**Texte proposé**:
..........
Luc 5
17 Or, ce fut en un de ces jours, comme il
enseignait, que se trouvaient assis des Pharisiens et des docteurs de la loi,
venus de chaque village de Galilée, de Judée et de Jérusalem, et que la
puissance du Seigneur le poussait à guérir,
18 voici qu’il y eut des hommes portant un paralysé
sur une litière, qui cherchaient à le faire entrer et à le placer sous ses
regards.
19 Mais ne trouvant pas, à cause de la foule, par où
le faire entrer, ils montèrent sur le toit et le firent descendre à travers les
tuiles, avec son méchant lit, en plein milieu, face à Jésus.
20 Voyant leur foi, il dit: «Homme, tes fautes te
sont remises.»
21 Les scribes et les Pharisiens se mirent à faire
des calculs en disant : « Qui est-il, celui-là, qui dit des
blasphèmes ? Qui a le pouvoir de remettre les péchés, hors Dieu
seul ?»
22 Jésus, découvrant leurs calculs, leur fit cette
réponse : « quels sont ces calculs à l’intérieur de vos cœurs?
23 Quelle chose est plus facile, dire « Tes
péchés te sont remis », ou dire « Redresse-toi et promène-toi »?
24 Afin que vous sachiez que le Fils de l’Homme a le
pouvoir sur terre de remettre les péchés, « Je te le dis – dit-il au
paralysé – redresse-toi, soulève ton méchant lit et va chez toi.»
25 Sur-le-champ, se levant debout sous les regards
de tous, soulevant ce qui lui servait de couche, il regagna son logis en
glorifiant Dieu.
26 La stupéfaction les saisit tous ; ils glorifiaient
Dieu et, remplis de frayeur, ils disaient : « Nous avons vu,
aujourd’hui, des choses qui sortent de l’ordinaire. »
Prédication
Pourquoi cet homme était-il paralytique ? Il l’était. Et aucun
pourquoi n’est invoqué dans notre texte.
Les livres de la Bible ne sont pourtant pas pauvres en réponses à la
question pourquoi. La responsabilité peut y prendre toutes les formes possibles
(directe, indirecte, individuelle, collective, immédiate, différée, etc.),
jusqu’à un point où l’on ne peut plus guère avancer : chacun est
responsable de son propre péché. Les prophètes Ezéchiel (chap.18) et Jérémie
(chap. 31) mènent la réflexion jusqu’à ce point que nous pourrions dire ultime.
Point qui est cependant une impasse lorsqu’il s’agit d’un mal évidemment sans
aucun ‘péché’ repérable. Le livre de Job prend alors le relais d’une réflexion
dans l’impasse : Job obtient de
Dieu lui-même une espèce de révélation personnelle : le mal existe dans la
création, et ce mal peut frapper, aveuglément, n’importe quand, n’importe quel
homme, dont Job. Cette réponse suffit à Job : l’ayant obtenue il se défait
de son deuil et revient à la vie.
Nous, nous revenons à Luc ; cet homme était
paralytique. Nous ne savons pas s’il l’était de naissance ou s’il l’était
devenu à un moment de sa vie. Mais nous savons qu’il l’était toujours… cet
homme était paralytique parce que, jusqu’à cet instant, il avait été incurable.
..........
**Données fournies**:

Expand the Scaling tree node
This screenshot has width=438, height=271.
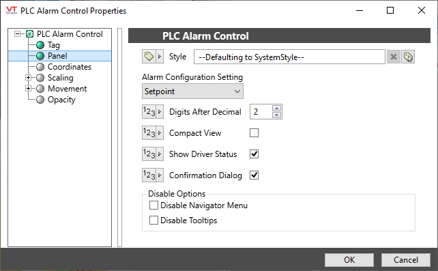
..........
**Consignes**:
• a. D'après le texte sur le paralysé, par où les hommes firent-ils descendre le paralysé devant Jésus ?
• b. Présentez sous forme de liste le paragraphe du texte sur le paralysé qui commence par « Les livres de la Bible ne sont pourtant pas pauvres », en conservant ses faits principaux.
• c. Recopiez sans rien changer le passage du texte sur le paralysé qui commence aux mots « 21 Les scribes » et arrêtez-vous après « de vos cœurs? ».
Appuyez-vous uniquement sur le texte sur le paralysé.

**Corrigés complets**:
• a. Ils le firent descendre du toit, à travers les tuiles.

• b.
- Les livres de la Bible offrent de nombreuses réponses à la question « pourquoi ».
- La responsabilité y prend toutes les formes : directe, indirecte, individuelle, collective, immédiate, différée, etc.
- La réflexion aboutit à un point au-delà duquel on ne peut guère aller : chacun est responsable de son propre péché.
- Les prophètes Ezéchiel (chap. 18) et Jérémie (chap. 31) conduisent la réflexion jusqu'à ce point ultime.
- Ce point devient une impasse face à un mal sans aucun « péché » repérable.
- Le livre de Job prend alors le relais : Job reçoit de Dieu une révélation personnelle.
- Selon cette révélation, le mal existe dans la création et peut frapper aveuglément, n'importe quand, n'importe quel homme, y compris Job.
- Cette réponse suffit à Job, qui sort de son deuil et revient à la vie.

• c.
21 Les scribes et les Pharisiens se mirent à faire
des calculs en disant : « Qui est-il, celui-là, qui dit des
blasphèmes ? Qui a le pouvoir de remettre les péchés, hors Dieu
seul ?»
22 Jésus, découvrant leurs calculs, leur fit cette
réponse : « quels sont ces calculs à l’intérieur de vos cœurs?